Montaron sus tiendas en el mismo lugar donde Kulik y sus compañeros acamparan hacía casi un año. Al igual que entonces, encendieron una hoguera para guarecerse del frío. Al calor del fuego, especulaban sobre la procedencia del objeto y los materiales de los que podía estar compuesto. Sus mentes divagaban imaginando formas de vida inteligente en otros mundos. Si aquella cosa era un artilugio experimental de algún ejército, los militares allí presentes, lo ignoraban. Muchos de ellos ocultaron su temor tras la coraza creada por la férrea disciplina.

Al despuntar el día, organizaron el trabajo entre el equipo de ingenieros y los soldados. En poco tiempo vieron crecer de la nada una torre de madera bajo aquel objeto.
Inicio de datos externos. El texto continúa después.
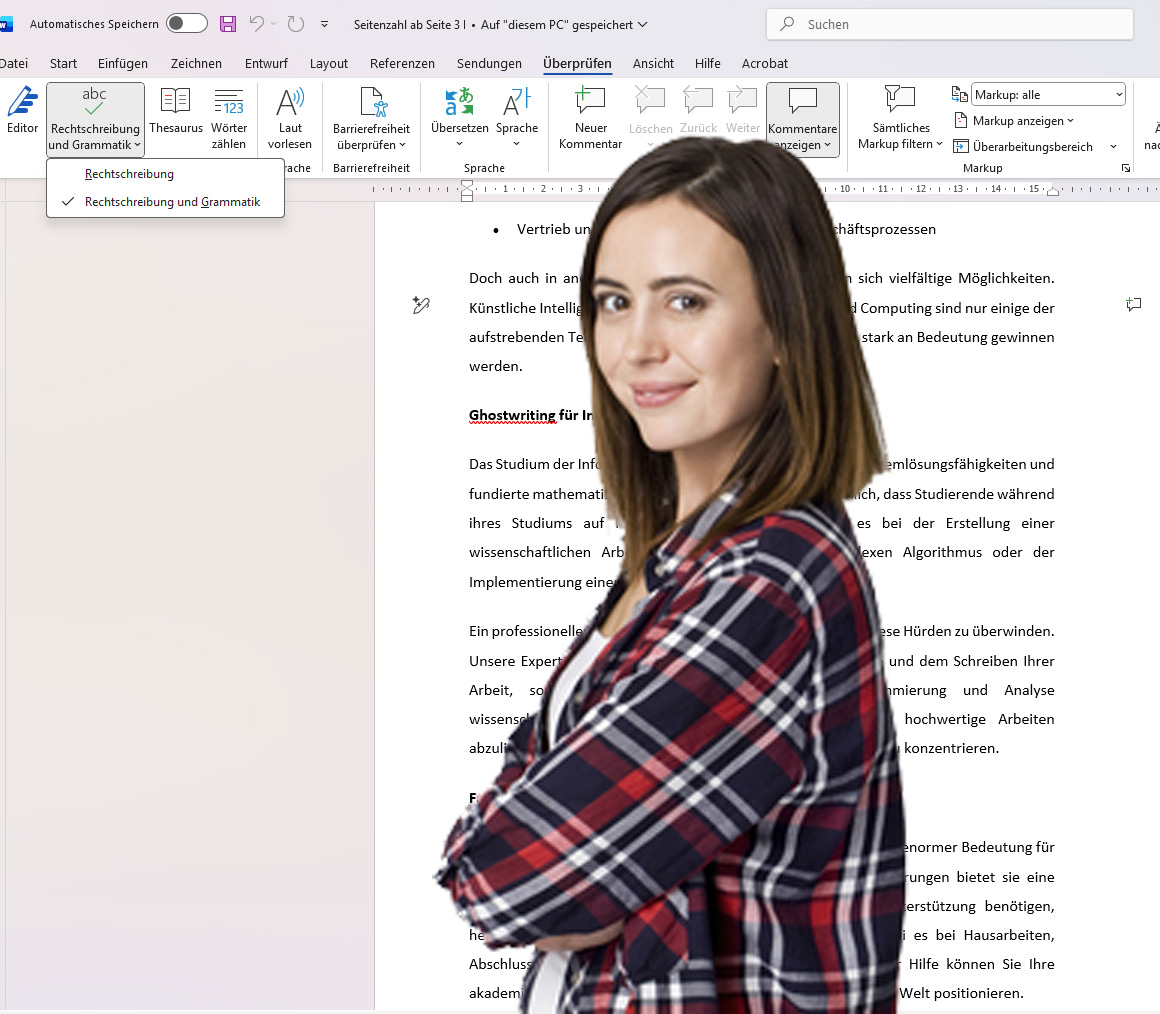
Task: Click the save disk icon
Action: pyautogui.click(x=228, y=24)
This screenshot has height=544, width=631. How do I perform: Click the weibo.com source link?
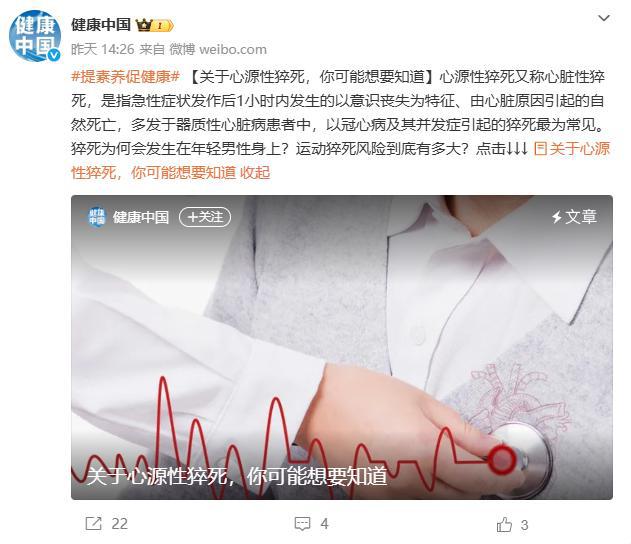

Así, madero a madero, clavo a clavo… aquella estructura de diez por diez fue ganando altura hasta alcanzar los trece metros que los separaban de su objetivo.

―¡Camarada Kulik! ―gritó Nicolay Smirnov, el ingeniero que ostentaba el mando, desde lo alto de la plataforma―. Ha llegado el momento. ¿Quiere hacer los honores y ser el primero en tocarlo? ―dijo señalando la majestuosa nave que se hallaba a escasos centímetros de su cara.

―Por supuesto ―respondió de inmediato, y dejando su cuaderno de notas a un lado, se dispuso a trepar por la sólida torre. Smirnov quedó sorprendido por aquella reacción. Realmente, aquel pequeño hombre tenía agallas. Sin demora escaló hasta la cumbre que lo situaba junto al ingeniero.

―¡Espere, señor Kulik! Puede ser peligroso ―le advirtió Smirnov.

Sin hacer caso de aquella recomendación y nada más llegar a lo alto de la torre, se quitó el guante de la mano izquierda y, con mucho cuidado, se dispuso a apoyarla sobre la nave. Pero su propósito no pudo llevarse a cabo; entre aquel aparato y su mano quedaba un espacio insalvable, como si un finísimo escudo protector impidiera el contacto directo con cualquier agente externo, conservando, de esta manera, una carrocería que se percibía inmaculada y pulida. Probó a ejercer una pequeña presión para llegar a la superficie, pero únicamente consiguió que aquel objeto se balanceara suavemente. Kulik, fascinado, permaneció en aquella postura, analizando sus propias sensaciones, durante varios minutos.

―Señor ―llamó Smirnov preocupado―, ¿está usted bien? ―Pero no hubo respuesta―. ¡Kulik! ―gritó el militar. El profesor dirigió una breve mirada al ingeniero y de inmediato la volvió a posar sobre la nave, magnetizado por su belleza.

―Está agradablemente cálida ―dijo sin apartar la mano―, produce una increíble sensación de paz ―añadió pensando en voz alta.

Poco después, varios de aquellos hombres se encaramaban hacia el punto más alto de la improvisada torre. Uno tras otro, fueron tocando el objeto.

―Parece liviano, señor ―dijo uno de los ingenieros mientras lo mecía sin esfuerzo.

―¡Bajémoslo! ―ordenó Smirnov―. ¡Con mucho cuidado! No debe sufrir ni un rasguño, así que asegurense de sujetarlo debidamente.

Los hombres ocuparon rápidamente sus puestos, circundando la nave. De extremo a extremo, fueron lanzando cuerdas y afianzándolas con experimentados nudos.

De forma eficaz, fueron desmontando la base más alta de la torre. Después tensaban las cuerdas para hacer descender aquel disco gris plomizo. Repitieron el procedimiento una y otra vez hasta hacerlo descansar sobre la base más baja de la plataforma, situada a unos tres metros del suelo.

―De momento lo dejaremos ahí. En unos días llegará el transporte.